The Creation of 3D Thyroid Models to Investigate the Effects of Sorafenib on Thyroid Tumour Tissue

Abstract

Thyroid cancer (TC) is the most common endocrine malignancy globally. While surgery and radioactive iodine (RAI) therapy generally yield favourable outcomes, prognosis worsens in RAI-refractory or resistant cases, highlighting the need for alternative therapies such as tyrosine kinase inhibitors (TKI). High attrition rates in anti-cancer drug discovery often result from inadequate representation of the tumour microenvironment (TME) in traditional 2D culture models.
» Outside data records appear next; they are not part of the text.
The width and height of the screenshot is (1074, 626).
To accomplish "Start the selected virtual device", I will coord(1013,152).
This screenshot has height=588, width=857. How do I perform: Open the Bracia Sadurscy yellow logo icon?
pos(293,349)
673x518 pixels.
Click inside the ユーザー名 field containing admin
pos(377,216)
Spheroids and organoids (3D models), which better replicate in vivo tumour conditions, have demonstrated superior predictive capabilities by exhibiting dose-dependent drug responses and IC50 values comparable to 2D studies, despite greater drug diffusion distances.
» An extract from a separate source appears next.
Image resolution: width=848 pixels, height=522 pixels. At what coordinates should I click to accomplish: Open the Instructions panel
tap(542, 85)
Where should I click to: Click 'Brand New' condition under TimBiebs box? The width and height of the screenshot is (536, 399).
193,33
The current study established, optimised and demonstrated the effectiveness of 3D cultures from two TC cell lines, papillary (K1) and anaplastic (8305c), as reliable drug screening platforms. The aim was to evaluate the efficacy of sorafenib, a commonly-used TKI, in TC spheroids and organoids, under both static and dynamic conditions. Consistently well-defined spheroids were created, displaying reproducible sizes, shape and viability. Spheroids were subjected to sorafenib treatment for a duration of 48 h, with the drug medium replenished at the 24 h mark to simulate the pharmacokinetic profile of clinical patient dosing regimens. Post-treatment, spheroids were evaluated using viability assays, microscopy analysis and diameter measurements. Both papillary and anaplastic spheroids, with and without necrotic cores, were successfully developed. The addition of the 3D matrix, Matrigel® to the spheroids, resulted in a doubling in overall size and greater viability compared to those without the additive. The 8305c spheroids displayed greater sensitivity to sorafenib compared to K1 spheroids.
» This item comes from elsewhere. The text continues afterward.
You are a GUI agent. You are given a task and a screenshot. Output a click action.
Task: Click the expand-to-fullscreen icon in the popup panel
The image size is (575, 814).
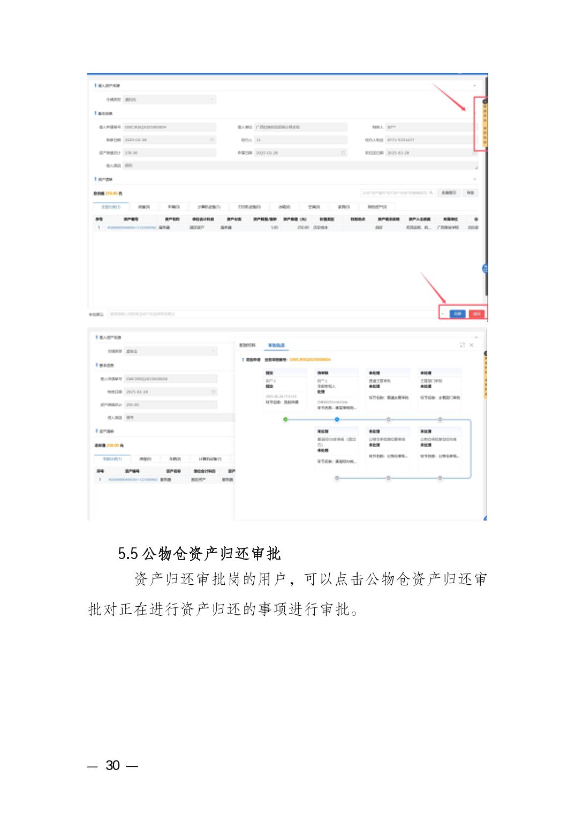(x=463, y=345)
Preliminary trials involving spheroids maintained on a microfluidic chip, with a constant flow of nutrients and removal of waste, validated their potential by demonstrating dose-dependent drug responses resembling those observed in static 3D models within this study. Furthermore, the spheroids within the microfluidic devices displayed heightened sensitivity to sorafenib, aligning with findings in the literature that dynamic culture systems often exhibit greater drug sensitivity compared to static models.
Patient-derived thyroid tissues, both malignant (n = 7) and benign (n = 4), were dissociated into primary cells and plated in either Matrigel® or VitroGel® matrices for generation of organoids or primary spheroids. Of the 11 primary cultures, 6 formed spheroids or spheroid-like structures. Notably, co-cultures with K1 cells resulted in more defined and stable spheroidal formations, suggesting a supportive role of immortalised cell lines in enhancing primary spheroid development. However, the success of organoid cultivation was limited, with issues such as inadequate aggregation and variability across different matrices.
This study highlights the potential use of spheroids for high throughput testing of both mono and combination therapies. It is clear that the consistent generation of organoids and spheroids from patient-derived tissue will require additional work, however the promise that these cultures offer, being more closely representative of the in vivo situation, for personalised medicine makes this work a priority.